Thanks for the responses Chris and Jan.That's pretty much exactly what I thought - I just wanted to clear it up!
The reason I asked was because I've seen what I consider to be some not-very-good practise in some interface programs for Couch. For example, in ActiveCouch, databases are treated basically like tables - it seems to imply one should create a database called "people", for example, and then another one called "blogs". This seemed to me to be a pretty bad idea - trying to force CouchDB into a very RDBMS-shaped hole, so I was wondering if they knew something I didn't about the present or future scope of "map" - evidently not. I am not sure how prevalent this kind of thinking is but evidently it needs to be discouraged.
I'm not a CouchDB internals expert, but I imagine you could use replication to merge two databases at any point in the future.You are correct, this works today and will in the future.
OK, well, at least this means bad design today will probably be correctable tomorrow : ) .
I'm also pretty sure that map functions can't reach into the contents of more than one document (although reduce will be able to merge all data with the same key, I think, so you could perhaps "join" together related documents using a clever map function, although you may be better off doing joins in your application.)With the possibility of using other languages for the M/R functions, you could, for example, use Python to run the functions and from within the functions use an HTTP request to get data from another DB. If you really wanted that. I'd guess though that you'd be better off with using a database merge with replication or implementing things on the application level. I might be wrong, though :)
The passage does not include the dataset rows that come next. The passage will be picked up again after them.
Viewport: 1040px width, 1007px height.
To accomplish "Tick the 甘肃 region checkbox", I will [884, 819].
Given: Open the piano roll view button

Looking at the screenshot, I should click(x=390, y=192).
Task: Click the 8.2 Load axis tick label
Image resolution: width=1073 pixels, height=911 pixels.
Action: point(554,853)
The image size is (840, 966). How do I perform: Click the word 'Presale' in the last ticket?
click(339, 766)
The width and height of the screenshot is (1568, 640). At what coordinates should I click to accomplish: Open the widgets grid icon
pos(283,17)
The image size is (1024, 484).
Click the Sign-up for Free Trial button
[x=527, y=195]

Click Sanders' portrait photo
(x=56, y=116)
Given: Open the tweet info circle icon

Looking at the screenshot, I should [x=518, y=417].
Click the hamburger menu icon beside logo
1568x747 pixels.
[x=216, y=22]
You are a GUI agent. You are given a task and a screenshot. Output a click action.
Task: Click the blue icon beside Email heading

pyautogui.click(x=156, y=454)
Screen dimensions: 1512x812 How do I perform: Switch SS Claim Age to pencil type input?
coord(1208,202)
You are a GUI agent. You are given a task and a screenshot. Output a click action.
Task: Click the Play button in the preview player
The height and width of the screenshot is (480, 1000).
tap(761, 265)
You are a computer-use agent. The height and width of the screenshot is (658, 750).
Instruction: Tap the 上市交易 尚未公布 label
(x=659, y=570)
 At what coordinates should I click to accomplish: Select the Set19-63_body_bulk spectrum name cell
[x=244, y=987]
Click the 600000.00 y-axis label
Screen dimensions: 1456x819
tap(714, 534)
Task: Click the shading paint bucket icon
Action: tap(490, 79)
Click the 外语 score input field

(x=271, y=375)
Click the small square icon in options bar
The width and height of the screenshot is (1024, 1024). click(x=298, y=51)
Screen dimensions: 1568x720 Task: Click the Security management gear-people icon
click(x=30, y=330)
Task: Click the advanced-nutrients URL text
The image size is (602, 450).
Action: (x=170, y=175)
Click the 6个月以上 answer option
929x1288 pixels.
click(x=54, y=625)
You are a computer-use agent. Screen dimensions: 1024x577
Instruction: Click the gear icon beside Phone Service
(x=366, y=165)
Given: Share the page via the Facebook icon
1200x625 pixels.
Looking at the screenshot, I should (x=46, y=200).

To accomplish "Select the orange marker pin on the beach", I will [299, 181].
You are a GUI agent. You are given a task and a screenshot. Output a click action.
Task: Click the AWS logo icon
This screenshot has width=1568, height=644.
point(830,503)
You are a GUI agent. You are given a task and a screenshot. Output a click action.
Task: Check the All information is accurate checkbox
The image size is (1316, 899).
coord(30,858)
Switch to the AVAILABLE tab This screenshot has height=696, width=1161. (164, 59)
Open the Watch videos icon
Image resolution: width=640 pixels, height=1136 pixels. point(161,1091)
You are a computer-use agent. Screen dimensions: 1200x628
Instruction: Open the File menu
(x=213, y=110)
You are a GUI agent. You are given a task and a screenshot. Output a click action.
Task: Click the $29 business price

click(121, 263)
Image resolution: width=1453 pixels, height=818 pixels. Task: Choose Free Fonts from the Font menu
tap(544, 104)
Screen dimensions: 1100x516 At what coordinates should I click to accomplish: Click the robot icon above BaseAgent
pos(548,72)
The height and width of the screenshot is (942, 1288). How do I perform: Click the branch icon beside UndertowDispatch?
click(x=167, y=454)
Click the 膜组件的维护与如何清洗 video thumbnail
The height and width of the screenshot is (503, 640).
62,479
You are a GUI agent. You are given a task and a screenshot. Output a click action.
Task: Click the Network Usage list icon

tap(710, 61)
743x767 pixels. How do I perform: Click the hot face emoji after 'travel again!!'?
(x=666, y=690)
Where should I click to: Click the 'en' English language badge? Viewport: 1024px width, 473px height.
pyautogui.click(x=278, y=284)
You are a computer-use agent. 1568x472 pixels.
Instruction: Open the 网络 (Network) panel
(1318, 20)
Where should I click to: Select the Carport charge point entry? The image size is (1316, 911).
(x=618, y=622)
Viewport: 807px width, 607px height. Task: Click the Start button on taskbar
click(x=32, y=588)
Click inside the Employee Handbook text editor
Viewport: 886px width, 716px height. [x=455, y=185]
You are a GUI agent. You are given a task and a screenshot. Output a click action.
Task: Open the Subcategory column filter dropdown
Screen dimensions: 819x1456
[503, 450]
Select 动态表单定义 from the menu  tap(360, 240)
Ha, that sounds like a nightmare! I don't think anyone should be thinking about that kind of thing except as a last resort.
I guess the scenario I thought could be possible was that design docs could be definable at the root level of the server, above the databases, and then look into all docs in all databases. It's no surprise, though, that this isn't done - there would be no advantage beyond a superficially more pleasant namespace.
Has the community arrived at a kind of "best practise" for differentiating between record types? In the wiki using the key "type" is suggested, I am wondering how official this is. Not that it needs to be official, of course, but establishing some sort of convention is probably a good idea to get everyone on the same page.
If it is, what might be nice would be to promote "type" in a doc to a reserved magic word like _id or _rev. A built-in function to get "all documents by type" and/or present a list of filterable types in the web interface would perhaps help make the database more approachable to RDBMS refugees and help encourage people towards understanding document-based data structures, and away from the table-based mentality. Just a thought.